Selected text:
Start of Block

22 September 2011

For All Debts - Public and Private


The Debt
is a movie about choices.  According to elementary economics, every choice has an associated opportunity cost - or the consequence of choosing one action over another.  I can choose to lie on my résumé to get a job, but I'll risk being exposed as a fraud if I'm tasked to perform a duty in which I claimed to be an expert. In The Debt, based on an Israeli movie from 2007 of the same name, each character makes a choice, for varying reasons, and eventually they each have to confront those choices much later in life.

Inhabiting the same secretive and morally charged world of 2005's Munich, The Debt begins in 1997 Israel as an author, being lauded for her new book, describes the heroic actions of a group of Mossad agents thirty years prior.  It just so happens that the author's parents, played adeptly by Helen Mirren and Tom Wilkinson, were part of the three person team that captured and killed notorious Nazi doctor, "The Surgeon of Birkenau," (clearly based on Josef Mengele) in early 1960s East Berlin.  However, Mirren's scowl whilst her daughter regales her heroic story belies a profound conflict.  The film seamlessly takes us back to the tense-filled weeks and months as the team prepares and carries out the dangerous operation.

The Surgeon of Birkenau, or Dieter Vogel, is terrifyingly portrayed by Danish actor, Jesper Christensen, whose scrofulous eyes are surrounded by a malevolent face.  A villain in the truest sense, he proves to be a formidable opponent, even after his capture, as he mocks and manipulates the individual members of the team who are desperate to jettison him back to Israel to face trial for his crimes.  At one point, the leader of the operation, Stefan (played powerfully by Marton Csokas) reminds his team, "Don't talk to him.  Don't listen to him.  He's not human."

End of Block

Extracted records:
Start of Block

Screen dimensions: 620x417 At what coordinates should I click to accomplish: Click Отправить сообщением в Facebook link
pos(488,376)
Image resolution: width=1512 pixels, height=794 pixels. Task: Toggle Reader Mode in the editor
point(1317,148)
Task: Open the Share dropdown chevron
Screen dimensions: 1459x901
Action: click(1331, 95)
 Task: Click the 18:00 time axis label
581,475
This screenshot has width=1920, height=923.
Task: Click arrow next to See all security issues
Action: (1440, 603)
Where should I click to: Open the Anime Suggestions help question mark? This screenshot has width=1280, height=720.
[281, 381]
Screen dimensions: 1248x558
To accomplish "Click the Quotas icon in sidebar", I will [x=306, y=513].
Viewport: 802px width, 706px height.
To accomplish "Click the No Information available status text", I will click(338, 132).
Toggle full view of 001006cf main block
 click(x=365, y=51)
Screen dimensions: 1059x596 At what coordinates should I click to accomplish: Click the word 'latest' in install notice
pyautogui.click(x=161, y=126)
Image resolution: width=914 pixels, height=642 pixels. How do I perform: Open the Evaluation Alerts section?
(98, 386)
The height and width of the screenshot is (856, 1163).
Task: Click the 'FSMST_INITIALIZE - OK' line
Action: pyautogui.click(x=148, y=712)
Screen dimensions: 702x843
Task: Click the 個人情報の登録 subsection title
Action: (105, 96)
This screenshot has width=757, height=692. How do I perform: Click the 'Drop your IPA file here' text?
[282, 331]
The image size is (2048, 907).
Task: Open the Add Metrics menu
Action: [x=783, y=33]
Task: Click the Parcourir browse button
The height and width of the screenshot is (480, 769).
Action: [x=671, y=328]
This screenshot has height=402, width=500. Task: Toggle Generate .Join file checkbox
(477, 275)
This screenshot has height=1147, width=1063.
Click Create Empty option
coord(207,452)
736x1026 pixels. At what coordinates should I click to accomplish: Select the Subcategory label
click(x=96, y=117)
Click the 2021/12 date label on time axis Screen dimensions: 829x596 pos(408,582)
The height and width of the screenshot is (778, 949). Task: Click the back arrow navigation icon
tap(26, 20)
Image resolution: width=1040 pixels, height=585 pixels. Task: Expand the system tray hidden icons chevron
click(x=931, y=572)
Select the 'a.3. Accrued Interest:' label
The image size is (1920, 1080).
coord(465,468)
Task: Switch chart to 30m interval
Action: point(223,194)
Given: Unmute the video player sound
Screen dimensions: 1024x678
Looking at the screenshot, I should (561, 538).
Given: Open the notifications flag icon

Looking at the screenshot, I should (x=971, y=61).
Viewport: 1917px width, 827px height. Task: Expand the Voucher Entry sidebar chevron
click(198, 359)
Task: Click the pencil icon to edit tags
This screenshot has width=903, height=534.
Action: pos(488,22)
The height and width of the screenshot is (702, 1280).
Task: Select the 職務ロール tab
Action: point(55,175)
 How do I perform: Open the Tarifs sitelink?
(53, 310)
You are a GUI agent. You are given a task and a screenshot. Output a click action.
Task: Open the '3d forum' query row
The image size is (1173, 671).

End of Block

Task objective: Copy the review of The Debt word for word, beginning with the words "Inhabiting the same" and ending after the words "the dangerous operation.". The records are not required for the work here.

The answer:
Inhabiting the same secretive and morally charged world of 2005's Munich, The Debt begins in 1997 Israel as an author, being lauded for her new book, describes the heroic actions of a group of Mossad agents thirty years prior.  It just so happens that the author's parents, played adeptly by Helen Mirren and Tom Wilkinson, were part of the three person team that captured and killed notorious Nazi doctor, "The Surgeon of Birkenau," (clearly based on Josef Mengele) in early 1960s East Berlin.  However, Mirren's scowl whilst her daughter regales her heroic story belies a profound conflict.  The film seamlessly takes us back to the tense-filled weeks and months as the team prepares and carries out the dangerous operation.